Written request:
Copy the rows, from the first line through the line containing "[x=734, y=324]", with both ends included.

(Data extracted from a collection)
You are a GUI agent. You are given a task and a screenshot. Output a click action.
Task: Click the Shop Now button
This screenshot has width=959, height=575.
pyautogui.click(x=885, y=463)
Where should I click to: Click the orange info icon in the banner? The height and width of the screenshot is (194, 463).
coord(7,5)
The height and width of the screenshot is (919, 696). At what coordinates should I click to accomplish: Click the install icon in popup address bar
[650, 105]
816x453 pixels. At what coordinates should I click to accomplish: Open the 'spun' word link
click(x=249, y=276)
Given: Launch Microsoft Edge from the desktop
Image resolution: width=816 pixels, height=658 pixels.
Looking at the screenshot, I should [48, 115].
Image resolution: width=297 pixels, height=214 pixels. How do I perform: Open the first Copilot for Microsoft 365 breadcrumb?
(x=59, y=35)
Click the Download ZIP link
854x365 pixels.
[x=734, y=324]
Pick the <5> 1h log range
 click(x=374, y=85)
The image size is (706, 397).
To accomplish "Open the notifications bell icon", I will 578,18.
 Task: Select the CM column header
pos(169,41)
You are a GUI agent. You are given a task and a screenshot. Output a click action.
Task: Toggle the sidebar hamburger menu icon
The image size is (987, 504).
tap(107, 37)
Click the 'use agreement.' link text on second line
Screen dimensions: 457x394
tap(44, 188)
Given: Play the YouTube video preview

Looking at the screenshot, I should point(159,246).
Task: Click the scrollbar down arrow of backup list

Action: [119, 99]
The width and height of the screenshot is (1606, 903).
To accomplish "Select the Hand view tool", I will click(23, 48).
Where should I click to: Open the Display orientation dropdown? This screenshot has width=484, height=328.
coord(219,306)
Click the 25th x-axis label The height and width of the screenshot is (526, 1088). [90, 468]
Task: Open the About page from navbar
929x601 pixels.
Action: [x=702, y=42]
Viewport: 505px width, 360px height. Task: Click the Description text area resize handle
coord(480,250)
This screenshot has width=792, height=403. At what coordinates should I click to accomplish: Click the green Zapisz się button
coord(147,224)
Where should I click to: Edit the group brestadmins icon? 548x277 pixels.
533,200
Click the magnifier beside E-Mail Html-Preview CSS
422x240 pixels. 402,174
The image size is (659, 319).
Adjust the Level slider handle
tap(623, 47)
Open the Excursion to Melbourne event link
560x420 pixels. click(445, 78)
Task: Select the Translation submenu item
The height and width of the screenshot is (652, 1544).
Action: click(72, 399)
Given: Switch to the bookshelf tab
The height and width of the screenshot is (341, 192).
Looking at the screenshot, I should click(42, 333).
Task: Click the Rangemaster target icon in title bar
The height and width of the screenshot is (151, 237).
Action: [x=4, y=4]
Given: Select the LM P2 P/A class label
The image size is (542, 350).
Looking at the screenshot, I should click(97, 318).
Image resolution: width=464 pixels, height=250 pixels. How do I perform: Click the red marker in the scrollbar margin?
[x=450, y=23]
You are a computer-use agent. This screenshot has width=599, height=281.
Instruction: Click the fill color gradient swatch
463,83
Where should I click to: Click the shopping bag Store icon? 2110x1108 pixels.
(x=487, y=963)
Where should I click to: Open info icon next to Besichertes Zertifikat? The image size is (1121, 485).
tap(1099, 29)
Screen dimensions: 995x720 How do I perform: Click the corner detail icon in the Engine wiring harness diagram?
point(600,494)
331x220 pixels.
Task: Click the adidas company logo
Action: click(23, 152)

Problem solution:
You are a GUI agent. You are given a task and a screenshot. Output a click action.
Task: Click the Shop Now button
This screenshot has width=959, height=575.
pyautogui.click(x=885, y=463)
Where should I click to: Click the orange info icon in the banner? The height and width of the screenshot is (194, 463).
coord(7,5)
The height and width of the screenshot is (919, 696). At what coordinates should I click to accomplish: Click the install icon in popup address bar
[650, 105]
816x453 pixels. At what coordinates should I click to accomplish: Open the 'spun' word link
click(x=249, y=276)
Given: Launch Microsoft Edge from the desktop
Image resolution: width=816 pixels, height=658 pixels.
Looking at the screenshot, I should [48, 115].
Image resolution: width=297 pixels, height=214 pixels. How do I perform: Open the first Copilot for Microsoft 365 breadcrumb?
(x=59, y=35)
Click the Download ZIP link
854x365 pixels.
[x=734, y=324]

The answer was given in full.